Goal: Retype the entries below without any change, starting at the line that contains "Task: Select the BATH label" and ending after the line that contains "Action: coord(452,188)".

Stored items:
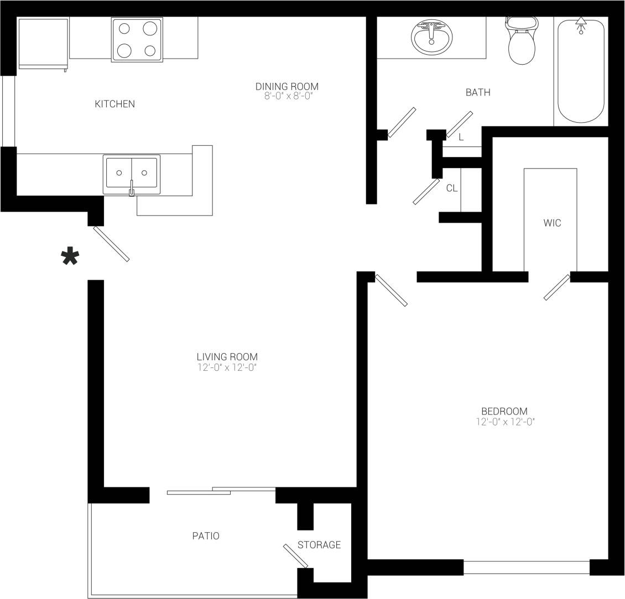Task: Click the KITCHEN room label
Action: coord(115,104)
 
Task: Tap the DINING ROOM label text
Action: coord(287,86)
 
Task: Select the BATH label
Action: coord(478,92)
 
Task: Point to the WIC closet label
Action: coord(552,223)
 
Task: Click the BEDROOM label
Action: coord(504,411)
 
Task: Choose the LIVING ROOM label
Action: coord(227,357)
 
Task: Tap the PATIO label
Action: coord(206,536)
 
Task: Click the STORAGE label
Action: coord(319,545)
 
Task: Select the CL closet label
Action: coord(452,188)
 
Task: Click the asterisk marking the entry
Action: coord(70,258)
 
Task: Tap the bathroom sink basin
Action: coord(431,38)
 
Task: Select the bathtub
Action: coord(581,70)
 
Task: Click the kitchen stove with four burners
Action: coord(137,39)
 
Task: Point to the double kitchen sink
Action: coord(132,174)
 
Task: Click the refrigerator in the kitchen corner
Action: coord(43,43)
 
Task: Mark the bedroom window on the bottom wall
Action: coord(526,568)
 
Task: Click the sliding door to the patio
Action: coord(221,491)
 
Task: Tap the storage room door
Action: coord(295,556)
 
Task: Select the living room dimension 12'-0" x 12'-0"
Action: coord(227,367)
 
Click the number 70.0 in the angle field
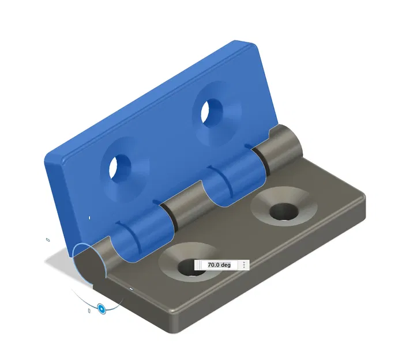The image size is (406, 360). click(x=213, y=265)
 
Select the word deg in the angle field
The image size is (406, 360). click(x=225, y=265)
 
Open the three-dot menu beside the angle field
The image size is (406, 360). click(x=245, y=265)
---
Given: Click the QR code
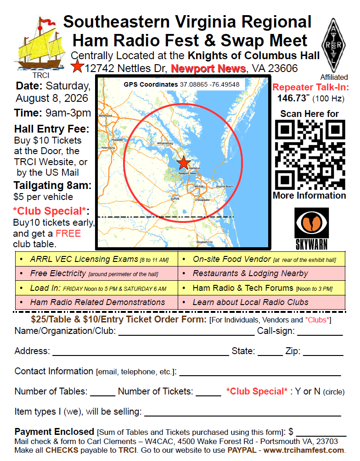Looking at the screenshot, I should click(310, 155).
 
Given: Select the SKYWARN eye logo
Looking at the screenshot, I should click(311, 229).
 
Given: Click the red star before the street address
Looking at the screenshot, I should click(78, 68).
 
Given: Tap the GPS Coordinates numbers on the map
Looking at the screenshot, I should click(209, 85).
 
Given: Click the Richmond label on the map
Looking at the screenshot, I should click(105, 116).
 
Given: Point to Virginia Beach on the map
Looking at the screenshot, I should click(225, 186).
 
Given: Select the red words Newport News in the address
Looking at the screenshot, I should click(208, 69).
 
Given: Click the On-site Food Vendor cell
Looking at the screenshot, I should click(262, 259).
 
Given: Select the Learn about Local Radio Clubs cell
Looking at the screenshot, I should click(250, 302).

Response below:
Task: Select the BATH label
Action: coord(478,92)
 
Task: Point to the WIC closet label
Action: coord(552,223)
 
Task: Click the BEDROOM label
Action: coord(504,411)
 
Task: Choose the LIVING ROOM label
Action: coord(227,357)
 
Task: Tap the PATIO label
Action: coord(206,536)
 
Task: Click the STORAGE label
Action: coord(319,545)
 
Task: Select the CL closet label
Action: coord(452,188)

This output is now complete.